Short task 1: Extract the passage of the forum thread on dog food between "I feed Orijen" and "feed FROMM Gold.", inclusive.

I feed RAW I get it from my Herding instructor. The stuff I use it is a mix of whole chicken carcasses and fish. It's smelly stuff you sometimes see fish eyes and gills in it. I add additives of whole egg including the shell, and vegetable oil with Urban Wolf mix www.urbanwolf.cc My dog thrives on it, I have to clip her nails weekly now and I've never seen whiter teeth or a nicer coat on any of my dogs since using this. In the winter or when she is working extra hard such as trialing or herding I give extra fish oil caplets to her. 

I costs me less than 80 cents a pound complete. It works about cost wise about 30-40% less than the crappiest kibble out there, but it is so much better for the dog. I'll never go back to a kibble again. I do keep a small amount of Orijen Fish mix http://www.championpetfoods.com/orijen/products/ORIJEN6fish.aspx as a back up but mostly use it as a training treat as it is easy to handle and doesn't stink up the pocket of my training vest to bad.


----------



## Bill Langan (Mar 9, 2008)

I feed mostly raw and a little kibble just for back up. but as soon as the new freezer comes its going to be raw only.


----------



## Ian Forbes (Oct 13, 2006)

I feed Orijen kibble. I occasionally add extras such as oily fish, yoghurt or whole egg. Recreational chews include cows ears, pig ears, pizzles, turkey necks, dried lamb tripe etc.

I supplement with Fish Body Oil and vitamin E. My bitch is also on joint supplements including Glucosamine, Chondroitin, MSM and Vitamin C.


----------



## Sara Weise (Feb 12, 2008)

I feed FROMM Gold.


----------



## April Barr (Feb 24, 2008)

I also feed Nutro Natural choice Large breed morning and afternoon and add a whole egg in her morning feeding. Not sure if that falls under average or premium feed but she likes it and it seems to agree with her.


----------



## Allison Chappell (Mar 6, 2008)

I currently feed Innova EVO Red Meat. Arwen has been on Canidae, Innova, Nutro, but the Red Meat EVO has been wonderfull. It's about $60 a month to feed her, she is VERY soft and has a nice shine, no smell, no eye goobers. I would like to feed Raw but in my area I would need to bring in supplies from a couple hours away and buy in bulk. I am just not set up for it at this point (I would need a special freezer).


----------



## Jack Martin (Feb 12, 2008)

I have constantly used Professional lamb and rice for 5 years.It's a lean food with no corn or chicken.Then with that I blend in Timberwolf organics(elk and salmon, bison,etc) http://timberwolforganics.com/.When I can't get a food by chance ,I switch to the one I have most of.By doing this the dogs tummies are always calm on a switch.I then supplement in some Raw as I find deals. I also keep a salmon oil in the fridge that I buy from Timberwolf.I drop this in the food depending on if my blend has the salmon in it already. The dogs like the variety and it gives me a chance to make choices on availability and what I can afford through out the year.

The records:
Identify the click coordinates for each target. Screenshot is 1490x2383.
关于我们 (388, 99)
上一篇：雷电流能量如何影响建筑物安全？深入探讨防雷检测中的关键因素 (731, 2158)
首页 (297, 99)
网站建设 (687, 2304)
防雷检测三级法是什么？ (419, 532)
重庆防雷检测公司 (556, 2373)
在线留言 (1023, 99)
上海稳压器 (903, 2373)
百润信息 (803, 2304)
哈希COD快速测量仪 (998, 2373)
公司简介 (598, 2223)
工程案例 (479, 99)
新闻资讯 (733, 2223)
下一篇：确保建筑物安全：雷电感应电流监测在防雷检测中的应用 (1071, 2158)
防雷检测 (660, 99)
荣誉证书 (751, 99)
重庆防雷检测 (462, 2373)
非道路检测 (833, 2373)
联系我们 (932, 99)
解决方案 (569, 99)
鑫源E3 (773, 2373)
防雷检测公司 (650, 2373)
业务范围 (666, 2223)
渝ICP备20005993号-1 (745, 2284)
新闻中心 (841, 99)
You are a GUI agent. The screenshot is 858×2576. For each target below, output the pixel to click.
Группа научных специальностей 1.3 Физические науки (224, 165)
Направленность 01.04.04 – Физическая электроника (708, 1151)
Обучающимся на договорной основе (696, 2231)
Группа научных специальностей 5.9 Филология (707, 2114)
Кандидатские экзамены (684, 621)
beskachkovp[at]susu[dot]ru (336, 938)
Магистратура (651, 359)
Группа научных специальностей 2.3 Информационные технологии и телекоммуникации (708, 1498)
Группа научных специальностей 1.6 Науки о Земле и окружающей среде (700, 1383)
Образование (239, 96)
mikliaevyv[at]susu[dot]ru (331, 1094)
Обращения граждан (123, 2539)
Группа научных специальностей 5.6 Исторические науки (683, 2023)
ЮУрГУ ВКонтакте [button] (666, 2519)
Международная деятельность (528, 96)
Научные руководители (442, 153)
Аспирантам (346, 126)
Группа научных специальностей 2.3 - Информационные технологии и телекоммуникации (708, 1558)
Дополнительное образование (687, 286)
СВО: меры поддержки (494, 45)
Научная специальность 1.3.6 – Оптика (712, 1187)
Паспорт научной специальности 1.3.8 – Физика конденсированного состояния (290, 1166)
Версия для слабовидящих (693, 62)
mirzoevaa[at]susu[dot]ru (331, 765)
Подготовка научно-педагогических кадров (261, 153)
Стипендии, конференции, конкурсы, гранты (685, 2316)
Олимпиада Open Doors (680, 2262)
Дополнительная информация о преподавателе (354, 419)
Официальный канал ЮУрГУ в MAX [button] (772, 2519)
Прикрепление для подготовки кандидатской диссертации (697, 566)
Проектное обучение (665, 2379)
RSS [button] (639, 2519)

Short task 2: From the records, turn the lines between the one holding "渝ICP备20005993号-1 (745, 2284)" and the one holding "Группа научных специальностей 1.3", inclusive, into a Markdown table with the columns No. and Line. Skip blank lines.

Correct answer 1:
I feed Orijen kibble. I occasionally add extras such as oily fish, yoghurt or whole egg. Recreational chews include cows ears, pig ears, pizzles, turkey necks, dried lamb tripe etc.

I supplement with Fish Body Oil and vitamin E. My bitch is also on joint supplements including Glucosamine, Chondroitin, MSM and Vitamin C.


----------



## Sara Weise (Feb 12, 2008)

I feed FROMM Gold.

Correct answer 2:
| No. | Line |
|---|---|
| 1 | 渝ICP备20005993号-1 (745, 2284) |
| 2 | 新闻中心 (841, 99) |
| 3 | You are a GUI agent. The screenshot is 858×2576. For each target below, output the pixel to click. |
| 4 | Группа научных специальностей 1.3 Физические науки (224, 165) |